Passage:
-- start --

Saying that I Heart Element may be an understatement. Or, it may just be the wrong way of saying it….Element is my heart. That is more like it.

After many years of trying to put on a happy face in the machine that is American church culture, I was done. If you know me then you know that I CANNOT hide the way I feel. I cannot fake it on Sunday or swallow something for the sake of going with the flow. As my husband says, I am a reactionary. I see something going one way and if I don’t like it then I want to take action, do something else, go the other way. For many years this feeling was growing stronger as I realized that church as I knew it fit in a box, it was a mold that I must shape to and a place that required conformity. “Like this music, serve only if you can fit into these time frames, wear these clothes, put on this face, only share this much of your heart,” and so on and so forth. I left church on Sunday mornings feeling frustrated, like an outsider, annoyed and exhausted. “My Jesus doesn’t want me to turn in to a person that is ok with superficial relationships, cliché answers, fake smiles, and half-hearted commitment”, I thought. But really, who was I to dare think that church should be anything other than what it is? And then, finally, God started my husband and I on a journey.

Many talks, all the prayers we could muster up and lots of internal dialogue got us to the point where we read a book called Blue Like Jazz by Donald Miller. It was so refreshing to hear someone talk about being a Christian without all the “Christianeze” terms and coined phrases. Many of our thoughts and frustrations with the American Christian church were echoed in that book. Step number one.

We started to talk about what kind of things we would like to see in a church. A model of simplicity, sincerity, the first century model of small “church houses” we called them, messages that lead us to want to investigate God’s word more on our own rather than sermons -complete with alliterated points starting with p- neatly boxed and all wrapped up, ready to store away. At the time we thought this kind of church was so radical and so far from what has become the norm that it simply didn’t exist in our city. But we were wrong.

I was explaining to a friend why we were going to start searching for a new church and she said that she knew of a church that might fit some of the things we were looking for. When I first went to Element’s website, I laughed because it seemed to meet pretty much all of the desires we had for a church and then some. Honestly, we felt so drawn to Element that we postponed visiting because we thought “if we go there first, we won’t want to visit any other churches.” Two visits into our search we couldn’t wait any longer and visited Element that next Sunday.

It was the week of my second child’s birth and I was about to burst. When we walked in the doors Bobby greeted us and recognized my husband, Benjamin, from the band scene they had both been a part of in past years. The Hahn’s warmly welcomed us and struck up a conversation with us that didn’t seem forced but genuine. The church pursued helping us with meals once our son was born, the worship was more moving and alive than any we had heard in many years or maybe ever, the message was thought-provoking and open ended…intellectual yet filled with heart and to top it all off our daughter came home tooting her horn for the walls of Jericho to come tumbling down. She had learned more in one Sunday than she did in three years attending our previous church.

-- end --

Given task 1: In the account of joining Element church, which book did the couple read that echoed their frustrations with the American church?
Given task 2: Extend the account of joining Element church, beginning right after its final sentence.

Given material:
-- start --

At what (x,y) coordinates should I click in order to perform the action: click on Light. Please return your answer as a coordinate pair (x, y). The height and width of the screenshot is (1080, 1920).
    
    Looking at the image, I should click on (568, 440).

-- end --

Reply 1: Blue Like Jazz by Donald Miller.

Reply 2:
Needless to say, we hearted Element from day one. It wasn’t because we were on a church high or because of the novelty of Element’s eccentric culture. It was because of the genuineness that exudes from this church. Element has restored my love for fellowshipping with others, has healed my jaded feelings toward the flawed church, has challenged me to renew my commitment to be all that God wants me to be instead of some of it, has allowed me to breathe and enjoy having a relationship with Jesus rather than smothering me and making me feel guilty and obligated. And most of all, Element has moved in the life of my family…which is another story in and of itself but I can sum it up by just saying, I have witnessed miracles because of what this church has cultivated in its people.

I love that Element is a people not a machine. I love that this church functions on simplicity and purpose rather than protocol and procedure. I love that I wake up feeling joyful and blessed to get to serve at this church rather than feeling burdened because I have to serve. I love that we are invited to meet God here in worship, in fellowship, in ownership, in relationship, in love and in accountability. I love that Element isn’t perfect and polished and functioning to primarily feed itself but rather reaches out to those around us. I love that Element is Element. Not a formula or a tradition or a cliché. I love that Element is just a church loving God and trying to make room for him to be a part of it all.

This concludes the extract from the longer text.